Une caricature de Ned Ludd, chef légendaire des luddites.

La répression

Face à ces multiples soulèvements, la répression fut sanglante. Le Parlement prit des mesures exceptionnelles pour doter le pays d’un arsenal répressif sans précédent. Les « bris de machines » furent par exemple rendus passibles de la peine de mort en 1812, ce qui mit un coup d’arrêt important aux dégradations. Ces mesures donnèrent lieu à plusieurs mois de poursuites. Comme les milices locales ne parvenaient pas à contenir les luddites, de nombreux policiers londoniens et des milliers de soldats furent envoyés dans les campagnes, ce qui était tout à fait inédit. Au printemps 1812, ils étaient 12 000, moitié plus que le nombre de mobilisés pour la guerre contre le Portugal (!!) en 1808. Tout ce dispositif se révèle globalement inefficace pour enrayer les actions : les luddites se déplacent la nuit et utilisent des chemins de traverse, déjouant ainsi la surveillance militaire qui connait peu le territoire investi. Toutefois, les condamnations sont nombreuses. Lors de procès spectaculaires, des centaines d’ouvriers sont envoyés à la mise à mort, emprisonnés ou déportés. Cette période fut celle d’une véritable terreur, qui participa grandement au « processus de criminalisation des luttes sociales » et à la protection de la propriété privée comme droit sacré, procédés encore mobilisés aujourd’hui. La peur de l’insurrection généralisée était si grande que, pour éviter que les funérailles des condamnés ne tournent à la célébration de martyrs, leurs dépouilles furent transférées à l’hôpital de York pour y être disséquées.

De telles précautions laissent imaginer la peur de l’embrasement généralisé qu’ont suscité ces soulèvements luddites. Ceux-ci ne sont pas restés sans lendemain : Edward P. Thompson y verra plus tard un moment fondateur pour la conscience de la classe ouvrière anglaise. Toutefois, le terme de luddisme reste comme un anathème disqualifiant comme des « obscurantistes technophobes » celles et ceux qui remettent en cause le progrès technique. Récemment, le terme a été repris à leur compte par des individus et collectifs soucieux des bouleversements écologiques et sociaux en cours : c’est notamment le cas de Kirkpatrick Sale, qui se déclara « néo-luddite » lors d’une conférence en 1995, avant de briser un ordinateur. Les luddites constituent ainsi un repère historique « technocritique », qui permet aux militants d’aujourd’hui de saisir la critique de la technique dans toute son épaisseur socio-économique. C’est la tâche à laquelle s’évertuent des collectifs comme Pièces et Main d’œuvre ou Anti-Tech Resistance.

Pour en savoir plus :

Kevin Binfield « Luddites et luddisme », Tumultes, vol. 27, no. 2, 2006, pp. 159-171.

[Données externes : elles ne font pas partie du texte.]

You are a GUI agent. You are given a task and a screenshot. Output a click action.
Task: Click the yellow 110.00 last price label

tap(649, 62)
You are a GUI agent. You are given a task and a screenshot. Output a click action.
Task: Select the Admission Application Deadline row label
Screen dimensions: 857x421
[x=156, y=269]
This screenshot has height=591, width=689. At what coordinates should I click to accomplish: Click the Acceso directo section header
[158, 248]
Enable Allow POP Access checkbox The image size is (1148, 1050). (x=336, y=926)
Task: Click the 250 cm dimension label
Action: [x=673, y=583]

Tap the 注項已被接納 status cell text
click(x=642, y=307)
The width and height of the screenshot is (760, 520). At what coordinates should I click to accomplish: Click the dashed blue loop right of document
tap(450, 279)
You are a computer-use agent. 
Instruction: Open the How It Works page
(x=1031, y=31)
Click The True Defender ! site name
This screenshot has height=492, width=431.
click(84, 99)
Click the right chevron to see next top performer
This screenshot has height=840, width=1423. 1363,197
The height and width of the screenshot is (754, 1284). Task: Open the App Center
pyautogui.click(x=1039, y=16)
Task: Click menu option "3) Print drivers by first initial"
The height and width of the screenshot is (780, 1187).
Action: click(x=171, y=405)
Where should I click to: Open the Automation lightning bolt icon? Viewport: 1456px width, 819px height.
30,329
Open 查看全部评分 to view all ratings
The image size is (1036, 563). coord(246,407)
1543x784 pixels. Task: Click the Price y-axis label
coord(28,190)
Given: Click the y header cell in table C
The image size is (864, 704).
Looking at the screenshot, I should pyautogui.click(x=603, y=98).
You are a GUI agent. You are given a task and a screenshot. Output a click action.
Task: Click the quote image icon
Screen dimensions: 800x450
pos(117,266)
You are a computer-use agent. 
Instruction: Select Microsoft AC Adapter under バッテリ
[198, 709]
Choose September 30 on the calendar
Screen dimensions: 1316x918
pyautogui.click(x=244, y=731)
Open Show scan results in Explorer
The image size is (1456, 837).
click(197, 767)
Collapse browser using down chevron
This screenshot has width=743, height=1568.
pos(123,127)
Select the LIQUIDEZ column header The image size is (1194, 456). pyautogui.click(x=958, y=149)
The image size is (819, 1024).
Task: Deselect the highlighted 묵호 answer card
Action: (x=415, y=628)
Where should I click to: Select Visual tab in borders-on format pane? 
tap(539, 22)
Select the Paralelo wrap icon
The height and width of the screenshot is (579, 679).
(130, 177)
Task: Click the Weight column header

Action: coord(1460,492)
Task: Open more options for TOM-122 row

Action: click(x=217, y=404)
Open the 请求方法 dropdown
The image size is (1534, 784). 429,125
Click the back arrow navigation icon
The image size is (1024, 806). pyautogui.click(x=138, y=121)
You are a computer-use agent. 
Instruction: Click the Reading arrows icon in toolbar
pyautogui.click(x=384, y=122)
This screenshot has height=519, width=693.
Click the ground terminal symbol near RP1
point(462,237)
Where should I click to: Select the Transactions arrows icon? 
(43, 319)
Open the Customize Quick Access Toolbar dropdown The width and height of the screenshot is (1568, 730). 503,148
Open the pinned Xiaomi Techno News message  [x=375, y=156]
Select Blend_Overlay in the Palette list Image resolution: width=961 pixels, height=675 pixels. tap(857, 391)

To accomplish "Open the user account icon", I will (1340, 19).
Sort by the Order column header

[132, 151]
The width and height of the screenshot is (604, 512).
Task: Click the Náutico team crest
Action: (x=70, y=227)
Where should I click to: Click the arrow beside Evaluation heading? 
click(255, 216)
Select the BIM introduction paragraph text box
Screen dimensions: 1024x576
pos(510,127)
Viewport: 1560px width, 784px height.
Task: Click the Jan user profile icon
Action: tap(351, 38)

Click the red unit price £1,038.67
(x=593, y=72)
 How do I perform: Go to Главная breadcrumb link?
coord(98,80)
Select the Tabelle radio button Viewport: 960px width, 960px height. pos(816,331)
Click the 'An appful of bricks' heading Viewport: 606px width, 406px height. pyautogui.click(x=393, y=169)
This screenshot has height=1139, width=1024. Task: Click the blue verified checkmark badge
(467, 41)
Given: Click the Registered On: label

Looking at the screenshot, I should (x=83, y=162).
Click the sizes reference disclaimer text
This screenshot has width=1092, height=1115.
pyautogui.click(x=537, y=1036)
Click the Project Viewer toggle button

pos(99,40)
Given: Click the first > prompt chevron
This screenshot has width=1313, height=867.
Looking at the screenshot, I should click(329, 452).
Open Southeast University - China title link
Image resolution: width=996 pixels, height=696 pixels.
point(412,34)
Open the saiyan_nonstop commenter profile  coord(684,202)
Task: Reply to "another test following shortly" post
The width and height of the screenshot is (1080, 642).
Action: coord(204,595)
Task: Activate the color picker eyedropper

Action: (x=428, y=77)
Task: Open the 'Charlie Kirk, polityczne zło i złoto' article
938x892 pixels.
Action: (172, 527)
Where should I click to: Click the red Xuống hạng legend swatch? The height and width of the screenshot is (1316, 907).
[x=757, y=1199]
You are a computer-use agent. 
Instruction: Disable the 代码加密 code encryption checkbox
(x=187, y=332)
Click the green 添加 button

Vincent Bourdeau, François Jarrige et Julien Vincent, Les luddites. Bris de machines, économie politique et histoire, éditions è®e, 2006, 160 p.

Nicolas Chevassus-Au-Louis, Les briseurs de machines : de Ned Ludd à José Bové, Paris, Seuil, 2006, 269 p.

François Jarrige, Technocritiques. Du refus des machines à la contestation des technosciences, Paris, La Découverte, 2014, 420 p.

François Jarrige, « Au temps des « tueuses de bras ». Les bris de machines et la genèse de la société industrielle (France, Angleterre, Belgique, 1780-1860)», Revue d’histoire du xixe siècle, 2007.

François Jarrige, Une « armée de justiciers » ? Justice et répression du luddisme en Angleterre (1811-1816). 2010. Disponible en ligne : https://sniadecki.wordpress.com/2020/05/30/jarrige-repression-ludd/

Edward P. Thompson, La formation de la classe ouvrière anglaise, Paris, Gallimard/Le Seuil, coll. « Hautes études », 1988, 798 p.

Kirkpatrick Sale, La révolte luddite : briseurs de machines à l’ère de l’industrialisation, L’échappée, coll. « Dans le feu de l’action », 2006, 341 p.

Eric J Hobsbawm,. « Les briseurs de machines », Revue d’histoire moderne & contemporaine, vol. 53-4, no. 5, 2006, pp. 13-28.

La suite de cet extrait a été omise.